Address space layout randomization

A number of techniques have been proposed to subvert attacks based on return-oriented programming.[17] Most rely on randomizing the location
of program and library code, so that an attacker cannot accurately predict the location of instructions that might be useful in gadgets and
therefore cannot mount a successful return-oriented programming attack chain. One fairly common implementation of this technique, address
space layout randomization (ASLR), loads shared libraries into a different memory location at each program load. Although widely deployed by
modern operating systems, ASLR is vulnerable to information leakage attacks and other approaches to determine the address of any known
library function in memory. If an attacker can successfully determine the location of one known instruction, the position of all others can be
inferred and a return-oriented programming attack can be constructed.
This randomization approach can be taken further by relocating all the instructions and/or other program state (registers and stack objects) of
the program separately, instead of just library locations.[18][19][20] This requires extensive runtime support, such as a software dynamic
translator, to piece the randomized instructions back together at runtime.

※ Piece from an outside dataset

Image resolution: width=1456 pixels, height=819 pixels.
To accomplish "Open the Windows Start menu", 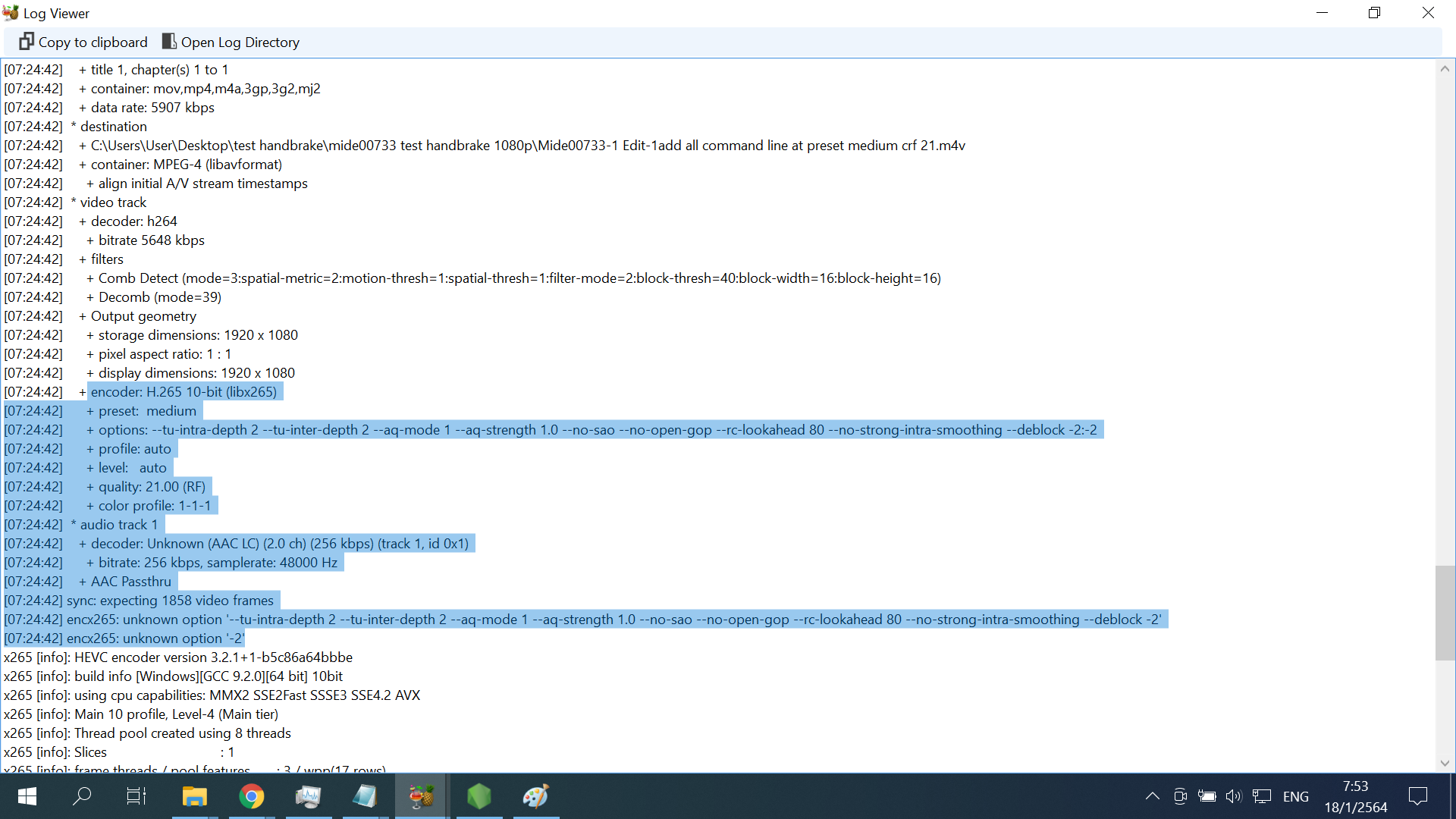I will [27, 796].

This technique is successful at making gadgets difficult to find and
utilize, but comes with significant overhead.

Another approach, taken by kBouncer, modifies the operating system to verify that return instructions actually divert control flow back to a
location immediately following a call instruction. This prevents gadget chaining, but carries a heavy performance penalty, and is not effective
against jump-oriented programming attacks which alter jumps and other control-flow-modifying instructions instead of returns.[21]

Binary code randomization

Some modern systems such as Cloud Lambda (FaaS) and IoT remote updates use Cloud infrastructure to perform on-the-fly compilation before
software deployment. A technique that introduces variations to each instance of an executing software can dramatically increase software's
immunity to ROP attacks. Brute forcing Cloud Lambda may result in attacking several instances of the randomized software which reduces the
effectiveness of the attack. Asaf Shelly published the technique in 2017[22] and demonstrated the use of Binary Randomization in a software
update system. For every updated device, the Cloud-based service introduced variations to code, performs online compilation, and dispatched the
binary. This technique is very effective because ROP attacks rely on knowledge of the internal structure of the software. The drawback of the
technique is that the software is never fully tested before it is deployed because it is not feasible to test all variations of the randomized software.
This means that many Binary Randomization techniques are applicable for network interfaces and system programming and are less
recommended for complex algorithms.

SEHOP
Structured Exception Handler Overwrite Protection is a feature of Windows which protects against the most common stack overflow attacks,
especially against attacks on a structured exception handler.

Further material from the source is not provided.